- QUOTED PASSAGE
--

The focus of this research line is to study the role of the enteric nervous system in de development and/or progression of colorectal cancer (CRC).
Previously, within the group of Prof. Manon van Engeland, we identified N-Myc-Downstream Regulated Gene 4 (NDRG4) as a biomarker for CRC screening, which is patented and incorporated in the FDA approved Cologuard-test currently used in the USA.
We obtained promising data which show that NDRG4, a protein specifically expressed in the enteric nervous system (ENS), can influence CRC development/progression. The enteric nervous system (ENS) is the intrinsic neural network of the gastrointestinal tract, which is essential for regulating gut functions and intestinal homeostasis. The ENS, also referred to as the ‘second brain’ or ‘minibrain’, consists out of an extensive network of enteric neurons and enteric glial cells organized in ganglia interconnected by nerve fiber bundles. The importance of the ENS is underscored by the existence of severe gastrointestinal diseases, such as Hirschspurng’s disease and intestinal pseudo-obstruction, which arise when the ENS fails to develop normally or becomes dysregulated. Moreover, it is known that enteric neurons are involved in intestinal inflammation. However, the role of the ENS in colorectal cancer (CRC) carcinogenesis remains poorly understood, even though processes like perineural invasion and neoneurogenesis are important factors in CRC.

--

[Records taken from a dataset]

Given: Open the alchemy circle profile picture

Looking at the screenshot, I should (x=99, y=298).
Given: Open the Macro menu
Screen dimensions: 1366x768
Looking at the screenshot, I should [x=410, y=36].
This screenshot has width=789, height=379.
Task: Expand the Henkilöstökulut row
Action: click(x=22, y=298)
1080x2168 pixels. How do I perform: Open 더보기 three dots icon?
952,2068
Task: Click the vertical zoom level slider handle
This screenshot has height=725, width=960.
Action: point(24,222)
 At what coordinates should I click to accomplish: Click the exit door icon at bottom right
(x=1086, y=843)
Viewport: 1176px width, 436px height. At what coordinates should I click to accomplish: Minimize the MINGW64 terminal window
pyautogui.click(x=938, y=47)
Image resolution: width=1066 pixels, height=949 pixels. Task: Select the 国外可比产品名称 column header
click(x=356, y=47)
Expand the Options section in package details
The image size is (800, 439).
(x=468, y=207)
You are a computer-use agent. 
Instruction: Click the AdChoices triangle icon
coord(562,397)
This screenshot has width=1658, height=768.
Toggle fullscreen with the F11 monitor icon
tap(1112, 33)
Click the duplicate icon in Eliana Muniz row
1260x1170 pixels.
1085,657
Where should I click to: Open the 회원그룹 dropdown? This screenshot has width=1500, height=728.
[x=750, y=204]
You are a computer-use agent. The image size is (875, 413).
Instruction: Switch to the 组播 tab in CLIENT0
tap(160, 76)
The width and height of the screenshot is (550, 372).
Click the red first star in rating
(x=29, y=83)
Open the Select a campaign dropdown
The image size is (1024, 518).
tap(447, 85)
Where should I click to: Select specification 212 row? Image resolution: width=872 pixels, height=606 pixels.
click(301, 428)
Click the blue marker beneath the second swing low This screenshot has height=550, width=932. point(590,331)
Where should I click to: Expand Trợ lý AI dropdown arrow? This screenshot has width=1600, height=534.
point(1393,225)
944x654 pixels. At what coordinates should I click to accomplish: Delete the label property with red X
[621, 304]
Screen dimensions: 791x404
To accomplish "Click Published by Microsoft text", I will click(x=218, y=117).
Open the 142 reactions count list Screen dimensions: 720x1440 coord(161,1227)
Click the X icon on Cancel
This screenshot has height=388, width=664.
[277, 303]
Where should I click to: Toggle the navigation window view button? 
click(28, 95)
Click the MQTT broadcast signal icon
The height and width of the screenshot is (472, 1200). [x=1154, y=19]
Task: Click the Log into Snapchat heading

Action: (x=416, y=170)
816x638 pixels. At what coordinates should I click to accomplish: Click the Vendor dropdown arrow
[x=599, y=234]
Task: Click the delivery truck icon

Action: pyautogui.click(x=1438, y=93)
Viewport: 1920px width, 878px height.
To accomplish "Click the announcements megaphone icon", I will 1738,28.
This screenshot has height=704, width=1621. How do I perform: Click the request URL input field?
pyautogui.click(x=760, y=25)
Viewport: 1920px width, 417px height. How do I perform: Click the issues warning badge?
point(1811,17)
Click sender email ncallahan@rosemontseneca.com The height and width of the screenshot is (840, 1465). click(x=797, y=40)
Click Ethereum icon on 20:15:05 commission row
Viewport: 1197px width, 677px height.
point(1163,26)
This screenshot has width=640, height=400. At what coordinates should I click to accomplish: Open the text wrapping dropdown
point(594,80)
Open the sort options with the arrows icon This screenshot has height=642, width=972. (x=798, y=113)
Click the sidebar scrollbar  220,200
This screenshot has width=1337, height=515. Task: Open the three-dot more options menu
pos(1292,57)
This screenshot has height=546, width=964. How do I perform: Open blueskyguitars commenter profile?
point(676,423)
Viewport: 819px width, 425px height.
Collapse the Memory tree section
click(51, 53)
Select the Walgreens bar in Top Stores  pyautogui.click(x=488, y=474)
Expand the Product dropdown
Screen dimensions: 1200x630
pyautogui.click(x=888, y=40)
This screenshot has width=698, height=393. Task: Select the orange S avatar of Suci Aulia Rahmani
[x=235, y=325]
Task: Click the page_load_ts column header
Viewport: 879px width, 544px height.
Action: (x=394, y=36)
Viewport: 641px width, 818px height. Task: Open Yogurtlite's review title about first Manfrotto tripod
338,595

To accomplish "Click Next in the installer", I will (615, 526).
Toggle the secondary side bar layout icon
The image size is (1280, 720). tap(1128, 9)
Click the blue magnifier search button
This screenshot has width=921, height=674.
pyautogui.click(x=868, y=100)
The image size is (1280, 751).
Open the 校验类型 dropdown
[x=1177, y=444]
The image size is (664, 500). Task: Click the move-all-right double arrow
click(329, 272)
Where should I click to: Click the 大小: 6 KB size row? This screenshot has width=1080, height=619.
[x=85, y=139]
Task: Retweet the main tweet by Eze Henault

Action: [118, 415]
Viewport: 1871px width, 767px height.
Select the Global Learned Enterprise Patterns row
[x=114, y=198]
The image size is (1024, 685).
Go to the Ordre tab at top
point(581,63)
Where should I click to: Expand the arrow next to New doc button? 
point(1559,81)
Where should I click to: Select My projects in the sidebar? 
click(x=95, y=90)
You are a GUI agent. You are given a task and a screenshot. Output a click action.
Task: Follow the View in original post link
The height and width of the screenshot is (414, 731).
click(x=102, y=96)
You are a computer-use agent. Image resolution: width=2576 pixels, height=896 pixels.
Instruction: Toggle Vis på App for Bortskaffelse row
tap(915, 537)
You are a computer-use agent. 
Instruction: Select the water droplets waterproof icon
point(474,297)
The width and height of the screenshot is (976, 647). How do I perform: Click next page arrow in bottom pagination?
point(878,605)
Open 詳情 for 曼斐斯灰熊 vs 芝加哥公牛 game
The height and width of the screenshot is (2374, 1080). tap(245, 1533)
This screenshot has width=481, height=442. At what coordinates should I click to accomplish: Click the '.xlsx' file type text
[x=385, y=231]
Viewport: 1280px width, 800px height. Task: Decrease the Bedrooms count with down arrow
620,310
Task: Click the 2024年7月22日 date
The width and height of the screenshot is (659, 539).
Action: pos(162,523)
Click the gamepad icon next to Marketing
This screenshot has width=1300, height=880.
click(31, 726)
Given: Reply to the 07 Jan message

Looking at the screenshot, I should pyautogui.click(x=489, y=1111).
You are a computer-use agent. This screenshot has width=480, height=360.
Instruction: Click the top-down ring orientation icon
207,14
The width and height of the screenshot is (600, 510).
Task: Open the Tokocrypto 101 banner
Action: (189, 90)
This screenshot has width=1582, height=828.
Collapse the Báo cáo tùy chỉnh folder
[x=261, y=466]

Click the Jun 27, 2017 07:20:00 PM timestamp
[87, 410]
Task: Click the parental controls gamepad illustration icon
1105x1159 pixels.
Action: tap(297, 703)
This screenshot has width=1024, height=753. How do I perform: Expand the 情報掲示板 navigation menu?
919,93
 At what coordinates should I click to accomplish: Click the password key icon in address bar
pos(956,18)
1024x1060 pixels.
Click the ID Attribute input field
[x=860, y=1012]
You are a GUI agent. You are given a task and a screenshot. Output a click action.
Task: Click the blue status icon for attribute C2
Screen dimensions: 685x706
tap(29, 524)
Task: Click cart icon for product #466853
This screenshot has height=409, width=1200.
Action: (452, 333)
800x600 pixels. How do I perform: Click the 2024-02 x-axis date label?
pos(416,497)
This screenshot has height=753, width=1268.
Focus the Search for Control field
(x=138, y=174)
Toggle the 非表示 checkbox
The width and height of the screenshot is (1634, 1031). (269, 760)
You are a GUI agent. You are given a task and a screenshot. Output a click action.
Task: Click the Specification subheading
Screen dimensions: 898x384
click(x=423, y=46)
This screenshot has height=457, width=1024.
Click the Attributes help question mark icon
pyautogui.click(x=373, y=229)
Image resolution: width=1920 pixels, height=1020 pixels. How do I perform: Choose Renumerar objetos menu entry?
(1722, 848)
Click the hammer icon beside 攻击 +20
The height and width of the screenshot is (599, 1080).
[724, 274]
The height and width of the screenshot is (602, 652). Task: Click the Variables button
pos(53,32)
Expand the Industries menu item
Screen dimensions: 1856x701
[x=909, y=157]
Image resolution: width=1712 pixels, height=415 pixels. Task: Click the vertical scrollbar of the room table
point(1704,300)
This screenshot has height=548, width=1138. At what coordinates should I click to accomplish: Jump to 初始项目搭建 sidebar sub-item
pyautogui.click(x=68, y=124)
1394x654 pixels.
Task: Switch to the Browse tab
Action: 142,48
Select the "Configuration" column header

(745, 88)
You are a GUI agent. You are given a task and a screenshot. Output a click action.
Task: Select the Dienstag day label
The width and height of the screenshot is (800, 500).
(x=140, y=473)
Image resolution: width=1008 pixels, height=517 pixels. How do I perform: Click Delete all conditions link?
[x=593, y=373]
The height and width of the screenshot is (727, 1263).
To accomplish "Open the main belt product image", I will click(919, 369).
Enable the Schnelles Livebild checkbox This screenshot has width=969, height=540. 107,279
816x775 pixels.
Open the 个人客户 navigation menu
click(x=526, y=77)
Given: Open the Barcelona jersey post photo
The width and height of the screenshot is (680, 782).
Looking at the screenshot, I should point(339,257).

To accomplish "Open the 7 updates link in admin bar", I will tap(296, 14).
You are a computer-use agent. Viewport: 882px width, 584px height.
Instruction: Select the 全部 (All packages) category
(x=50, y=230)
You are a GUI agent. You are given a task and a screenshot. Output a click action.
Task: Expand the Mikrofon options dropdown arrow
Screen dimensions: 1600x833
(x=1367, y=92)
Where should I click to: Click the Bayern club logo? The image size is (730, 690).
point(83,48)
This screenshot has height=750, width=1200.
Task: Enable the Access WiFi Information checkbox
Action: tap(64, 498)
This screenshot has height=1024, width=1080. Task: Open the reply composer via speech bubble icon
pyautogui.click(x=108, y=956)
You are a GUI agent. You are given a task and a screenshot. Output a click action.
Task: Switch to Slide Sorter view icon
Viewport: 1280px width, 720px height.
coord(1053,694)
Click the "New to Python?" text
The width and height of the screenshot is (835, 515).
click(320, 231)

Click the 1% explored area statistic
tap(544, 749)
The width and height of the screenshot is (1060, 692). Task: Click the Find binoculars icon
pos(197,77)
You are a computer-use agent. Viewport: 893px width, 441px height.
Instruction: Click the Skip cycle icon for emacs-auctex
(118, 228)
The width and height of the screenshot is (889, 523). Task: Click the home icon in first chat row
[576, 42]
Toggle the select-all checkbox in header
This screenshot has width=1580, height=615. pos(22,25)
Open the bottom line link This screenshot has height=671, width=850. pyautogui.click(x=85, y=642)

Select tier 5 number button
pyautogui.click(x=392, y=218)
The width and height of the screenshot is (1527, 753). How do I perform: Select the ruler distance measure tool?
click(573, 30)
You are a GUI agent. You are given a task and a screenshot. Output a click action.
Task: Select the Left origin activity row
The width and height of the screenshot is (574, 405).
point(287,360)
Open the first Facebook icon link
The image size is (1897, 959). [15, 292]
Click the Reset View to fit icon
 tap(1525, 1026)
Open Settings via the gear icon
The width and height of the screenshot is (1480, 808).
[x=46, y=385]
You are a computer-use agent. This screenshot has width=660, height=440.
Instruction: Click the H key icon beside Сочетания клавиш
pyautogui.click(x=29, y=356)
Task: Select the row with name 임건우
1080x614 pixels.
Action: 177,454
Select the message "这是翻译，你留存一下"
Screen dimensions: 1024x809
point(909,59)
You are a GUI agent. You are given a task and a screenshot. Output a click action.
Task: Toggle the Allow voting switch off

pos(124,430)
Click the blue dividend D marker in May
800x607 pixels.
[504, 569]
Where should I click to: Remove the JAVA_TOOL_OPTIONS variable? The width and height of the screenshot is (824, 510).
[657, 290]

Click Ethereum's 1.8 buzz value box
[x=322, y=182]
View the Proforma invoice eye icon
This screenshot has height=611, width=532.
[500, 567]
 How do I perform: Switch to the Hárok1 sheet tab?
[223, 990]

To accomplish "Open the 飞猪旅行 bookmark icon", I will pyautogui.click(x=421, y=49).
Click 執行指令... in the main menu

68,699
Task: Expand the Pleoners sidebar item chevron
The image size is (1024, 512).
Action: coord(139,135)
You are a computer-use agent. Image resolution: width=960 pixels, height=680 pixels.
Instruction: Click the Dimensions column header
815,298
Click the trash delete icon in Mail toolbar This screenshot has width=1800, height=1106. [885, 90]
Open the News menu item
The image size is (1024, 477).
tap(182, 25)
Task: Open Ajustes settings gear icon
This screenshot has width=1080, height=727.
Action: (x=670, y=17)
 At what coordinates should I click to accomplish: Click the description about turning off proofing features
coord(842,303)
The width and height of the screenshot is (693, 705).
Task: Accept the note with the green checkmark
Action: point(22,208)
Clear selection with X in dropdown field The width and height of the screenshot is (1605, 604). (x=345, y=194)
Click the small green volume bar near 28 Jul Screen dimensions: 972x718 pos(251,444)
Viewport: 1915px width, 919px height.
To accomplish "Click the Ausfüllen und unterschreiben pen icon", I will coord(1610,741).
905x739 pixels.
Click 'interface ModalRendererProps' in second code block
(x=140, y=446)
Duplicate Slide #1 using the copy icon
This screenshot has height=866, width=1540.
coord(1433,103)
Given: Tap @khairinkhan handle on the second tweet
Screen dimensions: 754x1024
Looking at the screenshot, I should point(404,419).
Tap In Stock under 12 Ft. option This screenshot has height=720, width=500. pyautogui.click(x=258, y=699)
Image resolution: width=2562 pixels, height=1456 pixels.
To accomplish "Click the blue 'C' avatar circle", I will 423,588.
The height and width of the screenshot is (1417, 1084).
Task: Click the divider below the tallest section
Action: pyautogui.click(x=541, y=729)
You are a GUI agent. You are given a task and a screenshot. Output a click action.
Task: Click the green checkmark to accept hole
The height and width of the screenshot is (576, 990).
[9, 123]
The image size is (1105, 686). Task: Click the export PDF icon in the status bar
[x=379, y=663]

--

- REQUIRED ACTION
Copy out, word for word, the part of the text on the gut's nervous system and colorectal cancer starting at "Previously, within the" and ending at "in the USA.".

- REPLY TO THE TASK
Previously, within the group of Prof. Manon van Engeland, we identified N-Myc-Downstream Regulated Gene 4 (NDRG4) as a biomarker for CRC screening, which is patented and incorporated in the FDA approved Cologuard-test currently used in the USA.